The resin samples were collected from four of the families (F41, F42, F47 and F48) and three technical replicates were used. The freshly collected resin was treated and analyzed as previously described37. Briefly, 0.2 g of resin was dissolved in 2 mL of ethyl alcohol containing 50 µL tetramethylammonium hydroxide. Gas chromatography–mass spectrometry (GC–MS) was performed by Agilent 7890B GC and 5977A MS for qualitative and quantitative analyses of resin components. For GC, the initial temperature of the program was 60 °C for 2 min, and the temperature rose to 260 °C for 10 min at a rate of 4 °C/min. The temperature of the vaporization chamber and detector was maintained at 260 °C. Component detection was conducted by a hydrogen flame ionization detector (FID) with high purity nitrogen (0.1 MPa) as the carrier gas. The hydrogen flow rate was 50 mL/min with an air flow of 50 mL/min. The split ratio was set to 1:100, and the sample injection volume was 1.0 µL. The mass spectra were compared against the NIST and in-house database to identify the components. Each component content was normalized to the total peak area of the components.

Statistical analyses

Statistical analysis was performed using SAS version 9.4 (SAS Institute, Cary, NC, USA) and the MIXED procedure for all variables. The effect of clonal genotypes and treatments on the growth and physiological parameters were analyzed using the following mixed model:

$$ Y_{jkl} = \mu + T_{j} + G_{k} + B_{l} + TG_{jk} + TB_{jl} + \varepsilon . $$

where Yjkl is the corresponding variable (height, DBH, resin yield); μ is the overall mean; Tj, Gk and Bl are the effects of jth stimulant treatment, kth family, and lth block, respectively; TGjk and TBjl are the corresponding interactions effects; and ε is the experimental random error. The model included the random effect of block and the interaction between stimulant treatment and block (TBjl), as well as the other fixed effects. Multiple comparison tests were conducted for the differences of the least-squares means using Fisher’s LSD test. Pearson’s correlation was employed to determine the correlation coefficient between two indicators.
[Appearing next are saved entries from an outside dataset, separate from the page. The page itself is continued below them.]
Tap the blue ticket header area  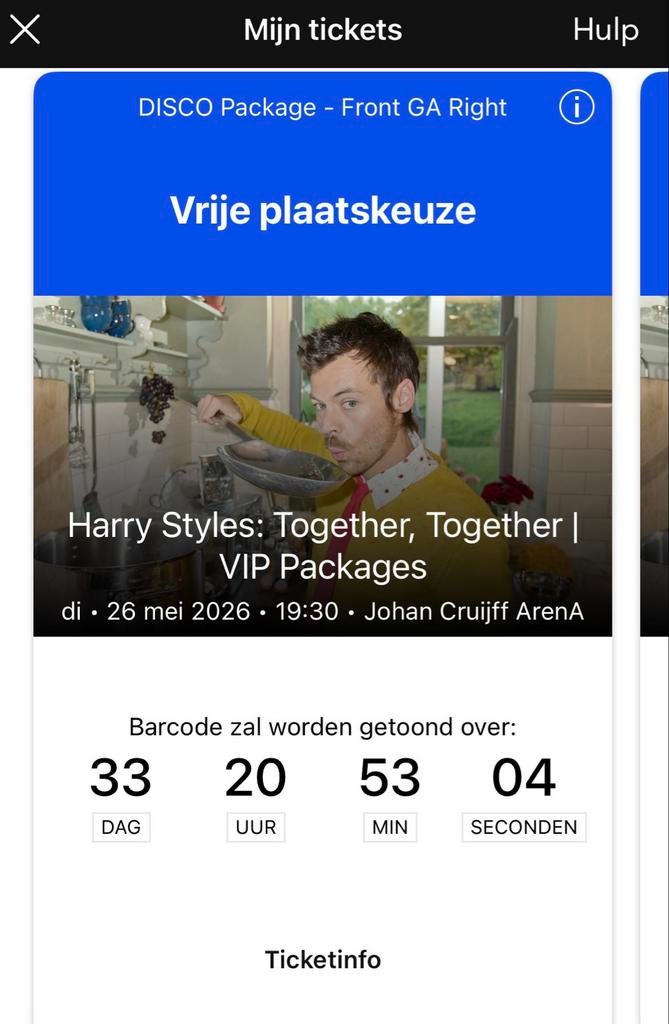point(322,180)
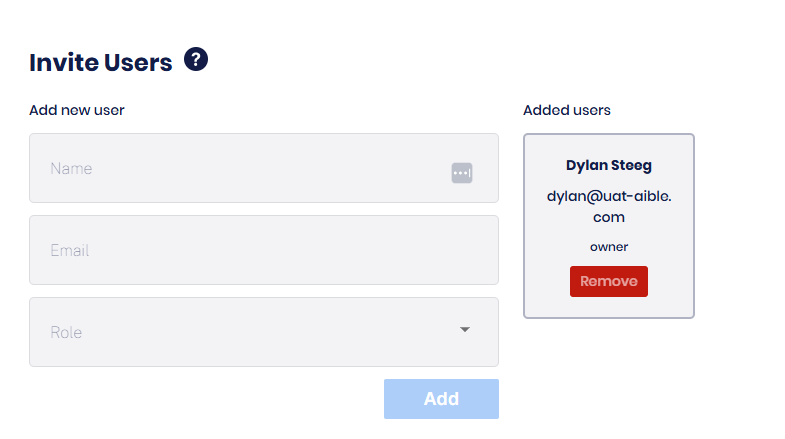Click the Remove label on the red button
The image size is (785, 439).
(608, 282)
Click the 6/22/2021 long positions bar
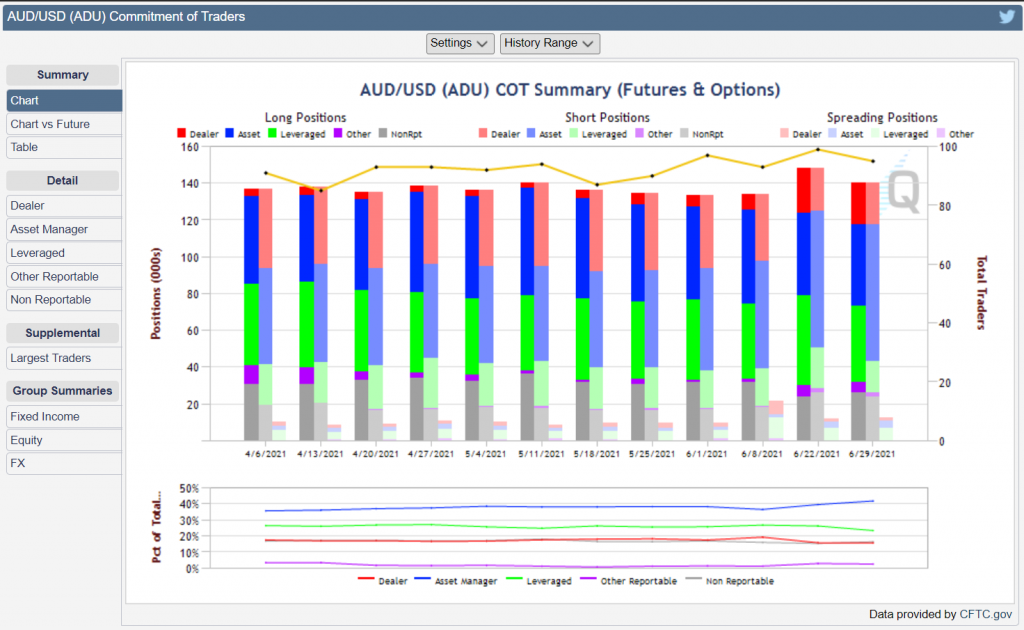Viewport: 1024px width, 630px height. click(803, 300)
When the probability P value is less than 0.05, the F test reaches a significant level. The correlation heatmaps were constructed by using the Java-based tool TBtools 1.038. A general linear model (GLM) was used for each resin component, total monoterpenes and total diterpenes analysis within four families and five treatments (one control group included).

Plant collection and experiments statement

The P. elliottii × P. caribaea families were bred by Guangdong Academy of Forestry and Taishan Hongling Seed Orchard. All the plant experiments were in compliance with relevant institutional, national, and international guidelines and legislation.